* _About this exercise_
Set down, word for word, the stretch of lines from the one containing "This screenshot has width=2515, height=811." to the end of the records below.

* _Source records_

------------

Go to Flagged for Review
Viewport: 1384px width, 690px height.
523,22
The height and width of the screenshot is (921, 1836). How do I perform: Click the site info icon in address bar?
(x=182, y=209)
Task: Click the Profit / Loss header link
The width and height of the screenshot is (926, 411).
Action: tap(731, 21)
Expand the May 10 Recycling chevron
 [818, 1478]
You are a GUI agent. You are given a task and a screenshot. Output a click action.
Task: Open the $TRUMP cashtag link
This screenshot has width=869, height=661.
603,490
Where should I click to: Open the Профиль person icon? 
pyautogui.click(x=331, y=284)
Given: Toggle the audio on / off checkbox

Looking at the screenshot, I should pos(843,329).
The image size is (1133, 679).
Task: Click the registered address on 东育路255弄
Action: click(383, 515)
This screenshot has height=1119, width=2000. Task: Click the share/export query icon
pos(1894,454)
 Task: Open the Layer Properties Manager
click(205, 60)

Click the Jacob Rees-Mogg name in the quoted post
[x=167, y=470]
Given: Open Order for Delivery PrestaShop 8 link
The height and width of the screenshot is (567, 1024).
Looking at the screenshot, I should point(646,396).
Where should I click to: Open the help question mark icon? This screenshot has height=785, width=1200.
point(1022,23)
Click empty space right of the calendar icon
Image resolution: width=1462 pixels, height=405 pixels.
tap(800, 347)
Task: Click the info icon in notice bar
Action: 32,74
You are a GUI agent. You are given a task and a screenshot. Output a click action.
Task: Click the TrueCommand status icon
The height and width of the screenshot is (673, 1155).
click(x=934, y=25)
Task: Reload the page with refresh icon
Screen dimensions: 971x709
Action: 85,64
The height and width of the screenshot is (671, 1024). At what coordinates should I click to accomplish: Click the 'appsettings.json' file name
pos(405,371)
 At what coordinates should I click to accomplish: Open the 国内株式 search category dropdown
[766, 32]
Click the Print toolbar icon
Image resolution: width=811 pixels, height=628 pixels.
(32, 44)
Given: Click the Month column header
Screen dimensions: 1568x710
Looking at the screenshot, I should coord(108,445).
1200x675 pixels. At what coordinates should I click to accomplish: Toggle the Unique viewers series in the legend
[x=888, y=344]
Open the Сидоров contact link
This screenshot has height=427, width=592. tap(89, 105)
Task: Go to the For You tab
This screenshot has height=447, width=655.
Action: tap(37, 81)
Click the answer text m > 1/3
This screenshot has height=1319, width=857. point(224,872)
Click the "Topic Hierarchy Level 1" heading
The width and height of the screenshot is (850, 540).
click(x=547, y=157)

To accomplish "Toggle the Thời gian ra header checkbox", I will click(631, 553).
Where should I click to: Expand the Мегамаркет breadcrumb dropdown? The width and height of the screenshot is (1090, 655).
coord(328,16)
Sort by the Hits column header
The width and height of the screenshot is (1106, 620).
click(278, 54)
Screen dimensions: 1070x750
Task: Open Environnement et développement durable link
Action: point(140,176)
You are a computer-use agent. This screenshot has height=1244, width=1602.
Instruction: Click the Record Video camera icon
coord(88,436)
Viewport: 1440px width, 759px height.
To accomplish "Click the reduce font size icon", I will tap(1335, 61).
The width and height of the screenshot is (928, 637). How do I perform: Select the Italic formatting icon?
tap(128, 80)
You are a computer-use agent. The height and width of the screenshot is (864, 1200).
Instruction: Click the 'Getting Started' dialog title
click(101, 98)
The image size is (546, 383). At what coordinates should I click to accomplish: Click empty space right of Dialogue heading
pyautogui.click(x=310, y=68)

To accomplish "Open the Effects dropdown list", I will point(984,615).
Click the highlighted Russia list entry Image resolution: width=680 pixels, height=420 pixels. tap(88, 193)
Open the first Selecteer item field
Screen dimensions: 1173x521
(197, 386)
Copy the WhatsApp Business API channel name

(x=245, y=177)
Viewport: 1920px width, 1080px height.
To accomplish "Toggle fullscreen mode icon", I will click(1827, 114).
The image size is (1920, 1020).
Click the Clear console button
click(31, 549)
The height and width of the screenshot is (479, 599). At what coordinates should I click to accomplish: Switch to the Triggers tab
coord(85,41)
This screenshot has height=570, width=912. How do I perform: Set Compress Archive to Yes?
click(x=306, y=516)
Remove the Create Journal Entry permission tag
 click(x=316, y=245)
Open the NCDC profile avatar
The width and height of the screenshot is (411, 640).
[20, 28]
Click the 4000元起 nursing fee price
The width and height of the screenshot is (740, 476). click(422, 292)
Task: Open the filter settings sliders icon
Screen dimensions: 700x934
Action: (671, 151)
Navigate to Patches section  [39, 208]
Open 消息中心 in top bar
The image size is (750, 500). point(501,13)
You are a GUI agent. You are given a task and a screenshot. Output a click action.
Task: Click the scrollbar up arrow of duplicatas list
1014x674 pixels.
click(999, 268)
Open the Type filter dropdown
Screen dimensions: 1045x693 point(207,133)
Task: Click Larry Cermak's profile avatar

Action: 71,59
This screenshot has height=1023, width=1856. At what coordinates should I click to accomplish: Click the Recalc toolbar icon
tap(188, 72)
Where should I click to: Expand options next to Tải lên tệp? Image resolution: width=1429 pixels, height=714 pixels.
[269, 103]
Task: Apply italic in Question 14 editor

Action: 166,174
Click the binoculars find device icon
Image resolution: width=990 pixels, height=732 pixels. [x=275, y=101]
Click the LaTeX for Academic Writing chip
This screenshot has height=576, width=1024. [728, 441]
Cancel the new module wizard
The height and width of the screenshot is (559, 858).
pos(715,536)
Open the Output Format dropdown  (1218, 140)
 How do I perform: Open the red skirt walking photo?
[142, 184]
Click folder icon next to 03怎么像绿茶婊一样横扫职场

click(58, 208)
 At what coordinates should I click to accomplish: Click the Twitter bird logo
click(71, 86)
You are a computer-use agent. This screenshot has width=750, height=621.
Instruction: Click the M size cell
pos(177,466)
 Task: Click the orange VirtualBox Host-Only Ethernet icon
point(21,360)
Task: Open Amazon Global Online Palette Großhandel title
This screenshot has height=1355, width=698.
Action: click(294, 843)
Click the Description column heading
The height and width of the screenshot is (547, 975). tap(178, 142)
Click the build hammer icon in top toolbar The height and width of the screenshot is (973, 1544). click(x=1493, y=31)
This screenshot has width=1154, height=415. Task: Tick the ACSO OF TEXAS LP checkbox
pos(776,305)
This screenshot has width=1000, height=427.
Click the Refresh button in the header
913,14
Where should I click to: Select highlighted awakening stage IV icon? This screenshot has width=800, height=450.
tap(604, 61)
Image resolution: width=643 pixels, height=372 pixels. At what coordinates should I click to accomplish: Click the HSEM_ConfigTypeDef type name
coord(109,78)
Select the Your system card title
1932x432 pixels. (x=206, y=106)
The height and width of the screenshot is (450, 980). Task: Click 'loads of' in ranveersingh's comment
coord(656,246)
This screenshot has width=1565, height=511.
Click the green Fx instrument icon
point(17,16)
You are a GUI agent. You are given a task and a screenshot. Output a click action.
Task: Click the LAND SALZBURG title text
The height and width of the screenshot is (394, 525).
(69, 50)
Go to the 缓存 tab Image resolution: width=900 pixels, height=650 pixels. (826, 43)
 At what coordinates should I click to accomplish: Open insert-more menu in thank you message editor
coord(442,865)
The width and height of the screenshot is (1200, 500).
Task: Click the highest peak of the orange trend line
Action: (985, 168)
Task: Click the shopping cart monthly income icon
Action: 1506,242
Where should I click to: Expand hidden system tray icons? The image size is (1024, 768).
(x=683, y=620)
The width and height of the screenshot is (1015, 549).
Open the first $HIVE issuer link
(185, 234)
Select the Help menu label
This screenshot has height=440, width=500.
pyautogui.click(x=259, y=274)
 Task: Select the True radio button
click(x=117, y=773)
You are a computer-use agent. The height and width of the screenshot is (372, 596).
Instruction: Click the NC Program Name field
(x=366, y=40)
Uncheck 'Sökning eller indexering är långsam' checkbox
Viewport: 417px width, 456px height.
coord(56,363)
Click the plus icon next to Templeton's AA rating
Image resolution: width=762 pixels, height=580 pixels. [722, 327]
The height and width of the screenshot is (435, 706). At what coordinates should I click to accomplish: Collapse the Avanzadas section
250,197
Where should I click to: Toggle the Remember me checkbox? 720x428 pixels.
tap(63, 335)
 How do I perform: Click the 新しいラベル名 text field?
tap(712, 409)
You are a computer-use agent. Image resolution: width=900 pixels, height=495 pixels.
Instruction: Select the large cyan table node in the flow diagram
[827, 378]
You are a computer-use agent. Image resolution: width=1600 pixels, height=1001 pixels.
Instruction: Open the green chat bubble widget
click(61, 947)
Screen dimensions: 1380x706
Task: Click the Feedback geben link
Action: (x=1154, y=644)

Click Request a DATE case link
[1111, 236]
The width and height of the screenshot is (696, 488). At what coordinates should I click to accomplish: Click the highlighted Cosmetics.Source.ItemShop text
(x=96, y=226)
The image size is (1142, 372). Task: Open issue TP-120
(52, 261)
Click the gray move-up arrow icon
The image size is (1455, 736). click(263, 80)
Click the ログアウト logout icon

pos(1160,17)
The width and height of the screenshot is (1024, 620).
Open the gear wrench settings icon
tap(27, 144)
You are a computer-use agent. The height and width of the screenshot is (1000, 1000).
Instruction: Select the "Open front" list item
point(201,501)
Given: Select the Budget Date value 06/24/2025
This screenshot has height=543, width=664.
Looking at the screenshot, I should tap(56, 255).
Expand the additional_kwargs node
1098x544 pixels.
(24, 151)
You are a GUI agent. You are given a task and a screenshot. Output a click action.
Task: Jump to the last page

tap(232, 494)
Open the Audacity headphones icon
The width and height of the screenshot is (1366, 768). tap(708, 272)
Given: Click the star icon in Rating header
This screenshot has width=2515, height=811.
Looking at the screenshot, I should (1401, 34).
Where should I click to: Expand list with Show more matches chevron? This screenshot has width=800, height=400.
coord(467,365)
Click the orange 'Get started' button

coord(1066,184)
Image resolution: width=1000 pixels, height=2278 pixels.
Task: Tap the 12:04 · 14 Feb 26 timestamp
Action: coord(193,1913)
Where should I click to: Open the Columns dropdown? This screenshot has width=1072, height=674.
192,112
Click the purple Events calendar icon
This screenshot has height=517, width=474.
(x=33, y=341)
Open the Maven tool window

------------

* _Result for this exercise_
This screenshot has width=2515, height=811.
Looking at the screenshot, I should (1401, 34).
Where should I click to: Expand list with Show more matches chevron? This screenshot has width=800, height=400.
coord(467,365)
Click the orange 'Get started' button

coord(1066,184)
Image resolution: width=1000 pixels, height=2278 pixels.
Task: Tap the 12:04 · 14 Feb 26 timestamp
Action: coord(193,1913)
Where should I click to: Open the Columns dropdown? This screenshot has width=1072, height=674.
192,112
Click the purple Events calendar icon
This screenshot has height=517, width=474.
(x=33, y=341)
Open the Maven tool window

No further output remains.